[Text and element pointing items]
#####

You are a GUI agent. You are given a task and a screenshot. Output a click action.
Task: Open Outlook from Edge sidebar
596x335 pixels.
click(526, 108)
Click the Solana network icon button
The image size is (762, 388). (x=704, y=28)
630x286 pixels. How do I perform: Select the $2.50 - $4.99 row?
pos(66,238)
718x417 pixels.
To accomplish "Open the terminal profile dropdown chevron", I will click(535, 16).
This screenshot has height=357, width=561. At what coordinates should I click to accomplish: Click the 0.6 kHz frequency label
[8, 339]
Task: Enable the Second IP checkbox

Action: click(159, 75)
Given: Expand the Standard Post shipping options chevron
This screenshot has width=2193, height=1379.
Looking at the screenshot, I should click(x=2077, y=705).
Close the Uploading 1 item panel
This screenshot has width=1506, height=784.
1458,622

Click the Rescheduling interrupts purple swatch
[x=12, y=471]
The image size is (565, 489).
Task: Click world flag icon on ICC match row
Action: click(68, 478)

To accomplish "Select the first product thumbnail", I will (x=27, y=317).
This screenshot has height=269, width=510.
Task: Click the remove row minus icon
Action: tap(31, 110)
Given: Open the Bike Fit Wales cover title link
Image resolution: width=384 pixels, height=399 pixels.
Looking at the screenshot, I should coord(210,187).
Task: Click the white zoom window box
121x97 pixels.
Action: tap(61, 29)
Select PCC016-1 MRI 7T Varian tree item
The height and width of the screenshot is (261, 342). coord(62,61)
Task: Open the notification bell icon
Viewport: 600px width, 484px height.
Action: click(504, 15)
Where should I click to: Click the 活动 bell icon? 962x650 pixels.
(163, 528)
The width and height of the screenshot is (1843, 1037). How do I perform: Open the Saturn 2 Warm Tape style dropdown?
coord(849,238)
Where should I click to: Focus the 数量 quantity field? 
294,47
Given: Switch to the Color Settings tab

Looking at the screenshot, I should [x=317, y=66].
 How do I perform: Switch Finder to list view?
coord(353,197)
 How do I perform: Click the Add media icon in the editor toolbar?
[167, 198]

#####

▸ WHAT IS BEING ASKED:
Replace "zoom" with "magnify" in the lines starting with the one containing "Given: Open the" and going on through the one containing "The height and", leaving all else unchanged. Give back only those lines.

▸ FULL OUTPUT:
Given: Open the Bike Fit Wales cover title link
Image resolution: width=384 pixels, height=399 pixels.
Looking at the screenshot, I should coord(210,187).
Task: Click the white magnify window box
121x97 pixels.
Action: tap(61, 29)
Select PCC016-1 MRI 7T Varian tree item
The height and width of the screenshot is (261, 342). coord(62,61)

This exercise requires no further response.